The artistic currents also influenced architecture. One did not have to be a communist to envision a future world of skyscrapers and rationally designed, utilitarian working and living spaces. In the first half of the 1920s, economic scarcity largely limited innovation to the realm of conceptualization, but the ideas were imaginative and diverse—garden cities, symmetrical urban utopias, and high-rise apartment dwellings. After 1925, however, it became possible actually to carry out designs that fostered additional creativity. Everything from the redesign of household furniture to workers’ clubs and massive public buildings became the object of architectural scrutiny, and the Soviet pavilion was by far the most radical at the 1925 Paris Exhibition of Decorative Arts.
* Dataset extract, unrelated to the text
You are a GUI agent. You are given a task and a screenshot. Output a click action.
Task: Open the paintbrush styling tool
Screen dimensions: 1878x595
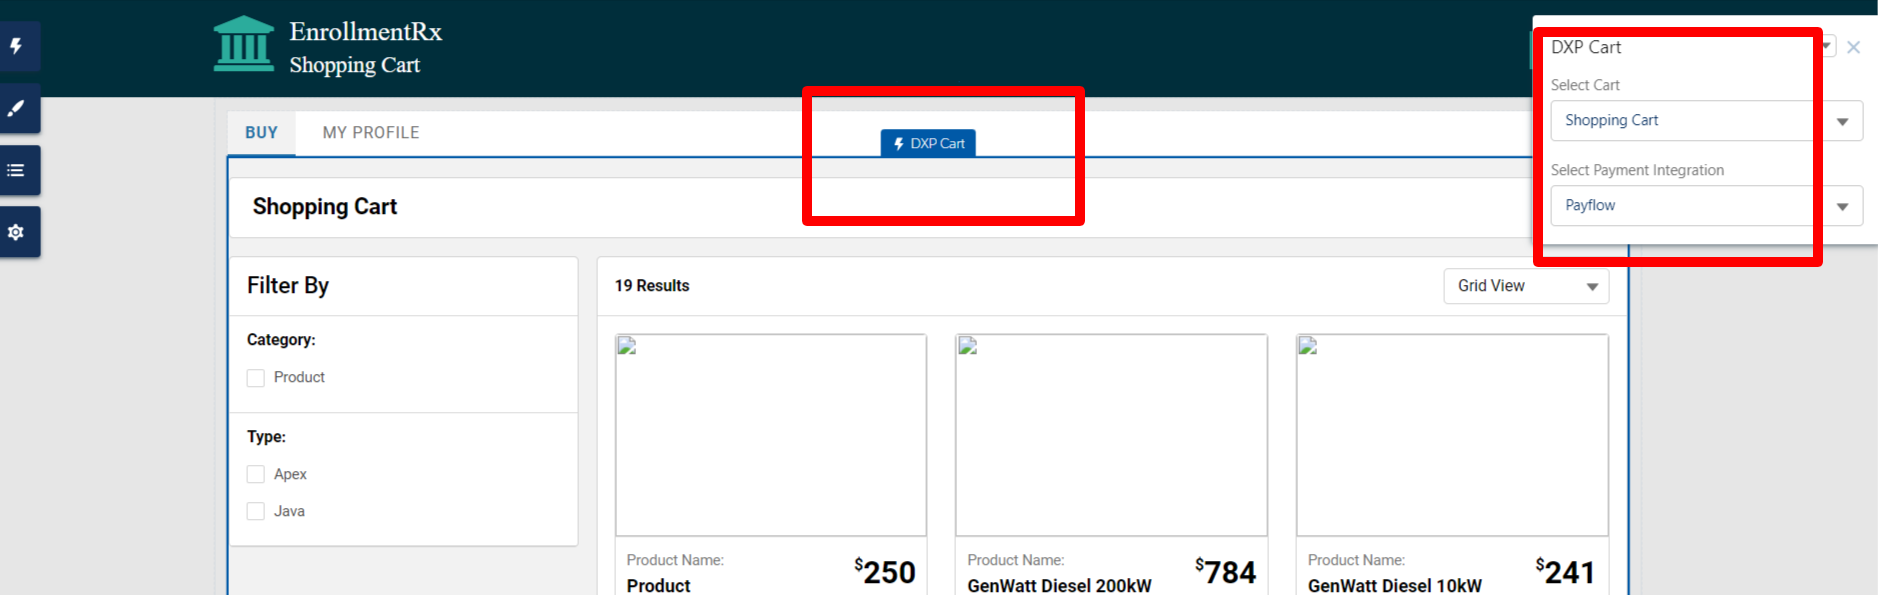(x=17, y=108)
NEP influenced the non-visual arts as well. In music, important emigrations weakened the ranks of classical composers, despite the emergence of Dmitrii Shostakovich in the mid-1920s. In popular culture, while Nepmen supported pre-revolutionary forms, jazz made its first inroads, but met with a mixed review from the party. In literature, the situation was different. A variety of poets and satirists—Vladimir Mayakovsky, Sergei Esenin, Boris Pasternak, Osip Mandelshtam, Anna Akhmatova, Marina Tsvetaeva, Mikhail Zoshchenko—evoked every emotion, from shocking society out of its bourgeois complacency to scoring the foibles of the new regime. Fedor Gladkov’s Cement was the first proletarian novel, but many others soon delved into the revolutionary experience. New works recounted heroic events and employed the genre of science fiction to put forward utopian and dystopian visions.
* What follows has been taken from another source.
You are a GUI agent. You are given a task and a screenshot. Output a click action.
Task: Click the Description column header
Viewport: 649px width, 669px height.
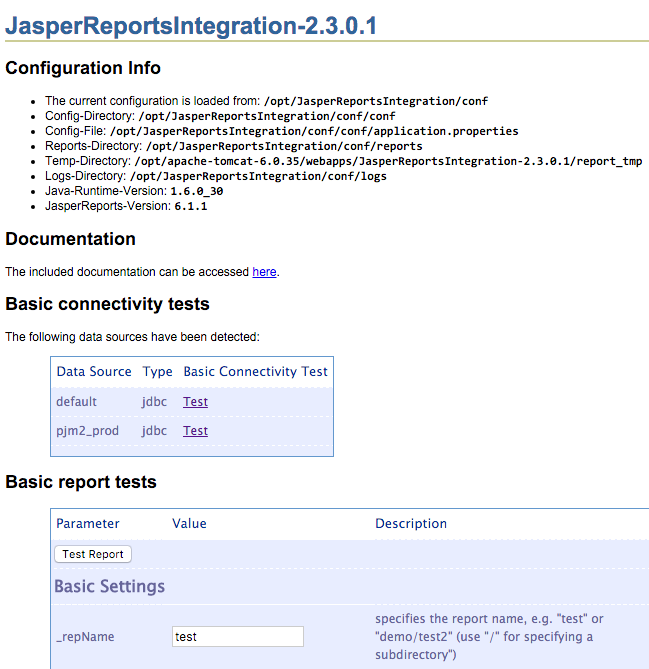coord(411,524)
By the late 1920s, however, eclecticism in the arts came under as much fire as did gradualism in other spheres. Militants in the Komsomol, Institute of Red Professors, and a number of organizations such as RAPP (Russian Association of Proletarian Writers) grew impatient and pressed for a more rapid adoption of proletarian values. Youthful exuberance, idealism, and the results of protracted exposure to state propaganda inspired confrontations over a correct social politics and led to the removal of gradualists and the former bourgeoisie from positions of influence. In short, the pre-conditions of Stalinism that had emerged in politics and economics converged with a predisposition towards cultural revolution. At the end of the decade, the strategy of creating a new world-view shifted from inculcation to imposition.